We loosed our moorings at Tobermory before breakfast to sail for Skye, a dramatic passage through the Small Isles and past the most westerly point on the British mainland at Ardnamurchan, with its Egyptian inspired lighthouse. Rafts of Manx shearwaters were in evidence and several bottle-nosed dolphins. Our final berthing was at Kyle of Lochalsh.
After lunch most of us visited Plockton, a fishing village created at the time of the Highland Clearances to provide alternative employment for families evicted from the land by the local landowner who, like so many of his peers, was replacing his tenants with more profitable sheep. The fishery eventually flourished with the herring but declined rapidly when the herring were fished out. Today, the village is an up-market holiday destination with a reputation for good food and simple but charming accommodation. It was ideal place for a Sunday stroll.

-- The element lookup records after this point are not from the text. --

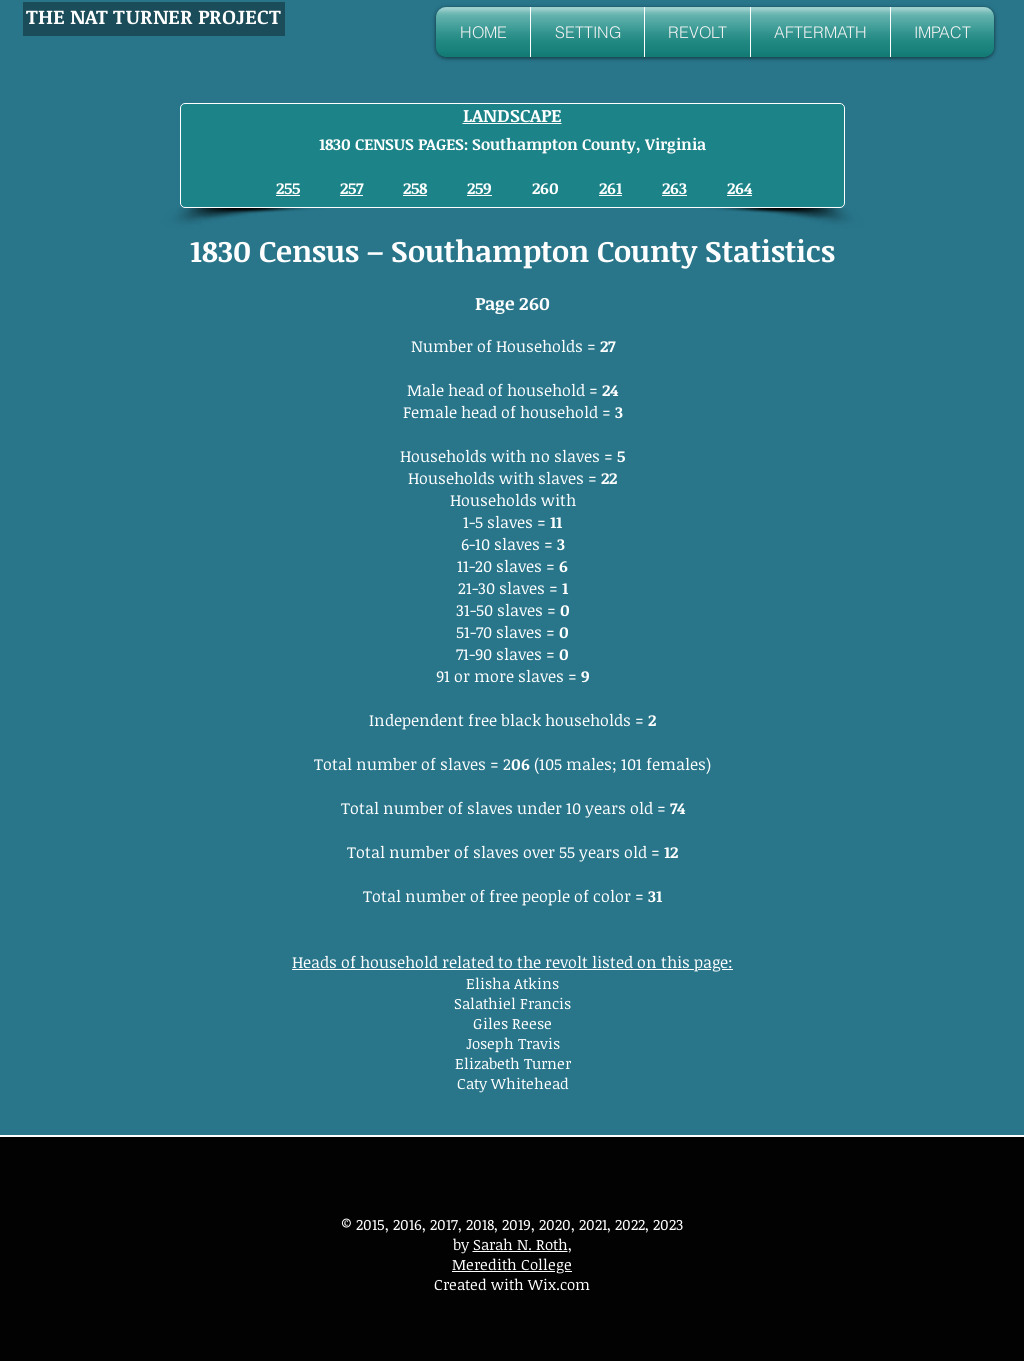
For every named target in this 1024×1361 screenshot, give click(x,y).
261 (610, 188)
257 (351, 188)
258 (415, 188)
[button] (587, 32)
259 (479, 188)
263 (674, 188)
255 (288, 188)
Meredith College (512, 1264)
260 (545, 188)
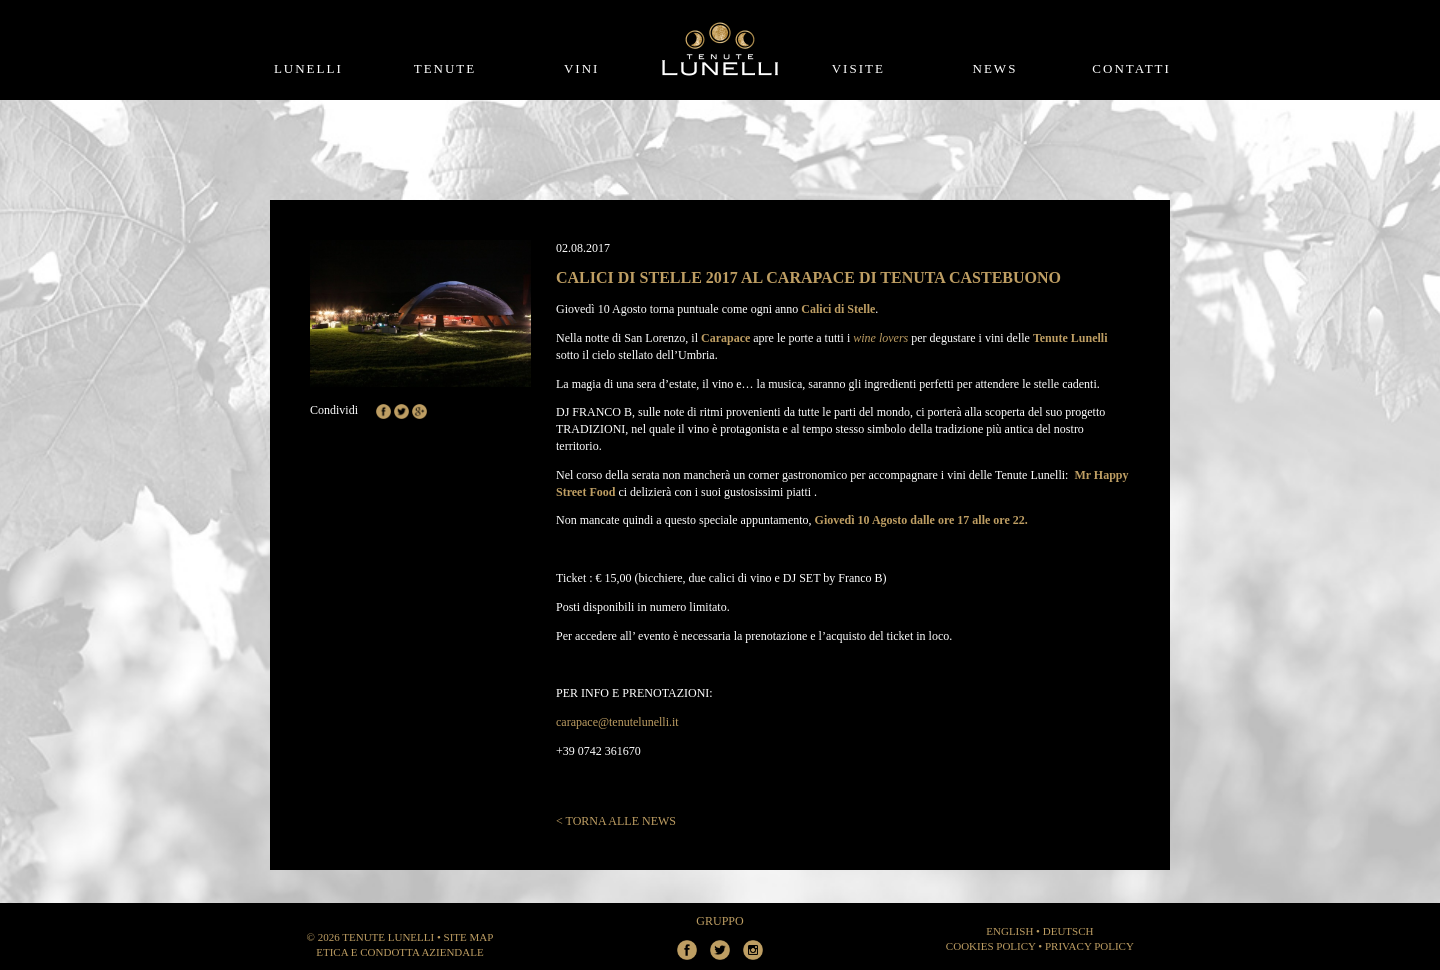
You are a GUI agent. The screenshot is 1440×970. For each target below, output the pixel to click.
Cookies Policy (991, 946)
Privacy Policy (1089, 946)
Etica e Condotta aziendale (399, 952)
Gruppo (719, 921)
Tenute (445, 68)
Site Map (469, 937)
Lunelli (308, 68)
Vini (581, 68)
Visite (858, 68)
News (995, 68)
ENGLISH (1009, 931)
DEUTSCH (1068, 931)
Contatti (1131, 68)
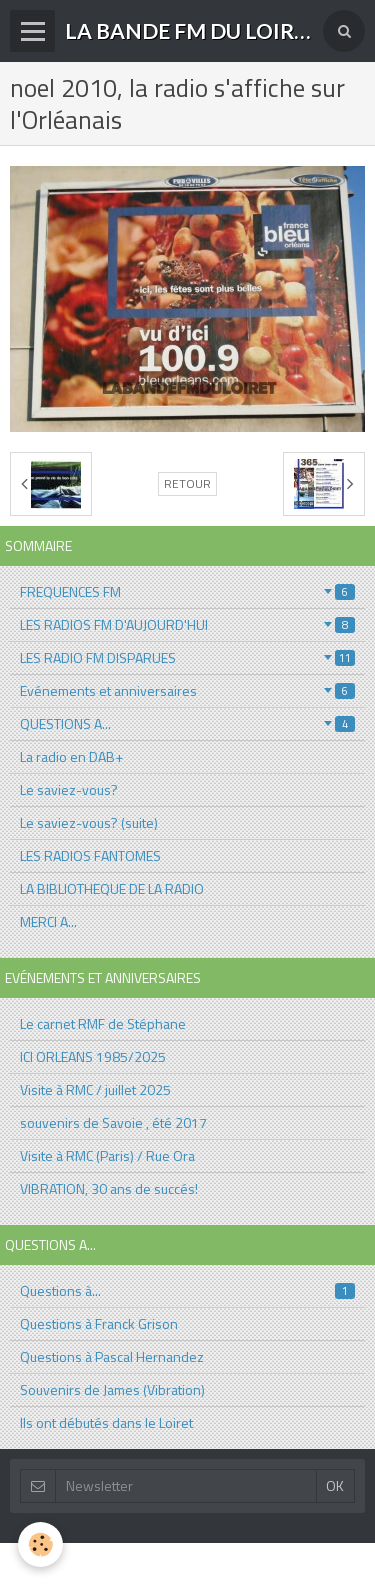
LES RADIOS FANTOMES (90, 855)
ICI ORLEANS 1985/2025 (93, 1056)
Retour (187, 484)
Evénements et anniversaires (187, 690)
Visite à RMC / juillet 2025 (95, 1089)
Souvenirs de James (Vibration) (112, 1389)
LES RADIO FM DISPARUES (187, 657)
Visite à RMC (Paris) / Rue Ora (107, 1155)
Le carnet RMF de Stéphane (103, 1023)
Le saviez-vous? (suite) (89, 822)
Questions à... (187, 1290)
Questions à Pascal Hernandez (112, 1356)
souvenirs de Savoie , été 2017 (113, 1122)
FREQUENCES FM (187, 591)
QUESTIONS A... (187, 723)
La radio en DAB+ (71, 756)
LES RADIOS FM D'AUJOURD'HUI (187, 624)
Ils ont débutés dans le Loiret (106, 1422)
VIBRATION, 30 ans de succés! (109, 1188)
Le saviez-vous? (69, 789)
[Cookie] (40, 1544)
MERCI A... (48, 921)
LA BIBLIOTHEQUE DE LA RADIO (112, 888)
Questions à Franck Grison (99, 1323)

Next stop was Eilean Donan, probably the most photographed castle in Scotland. Its familiarity derives from numerous encounters from film sets to chocolate boxes. In its current form it dates from the opening decades of the 12th century and is thus representative of a Scottish Revival style that evolved alongside the arts and crafts movement. Originally the site of a Celtic anchorite’s cell, the castle name means Donan’s Isle, from the name of the sixth-century saint. It was rebuilt by a descendant of the McCrae clan whose castle ruin it was and inaugurated in the 1920s. The situation is incomparable with a natural tidal moat and mock mediaeval causeway; a photographer’s heaven.
Meanwhile a still energetic few crossed the new bridge over to the Isle of Skye. Already some 20 years old, the bridge did not become widely used until the Scottish parliament, in one of its first independent acts, abolished tolls that were widely seen as extortionate. On Skye, we hiked in the Cuillins in fine conditions.
Returning to the ship for the Captain’s Farewell Dinner, we were able to digest our haggis at an on-board folk music session after dinner with Frances Wilkins on concertina and Ronan Martin on fiddle.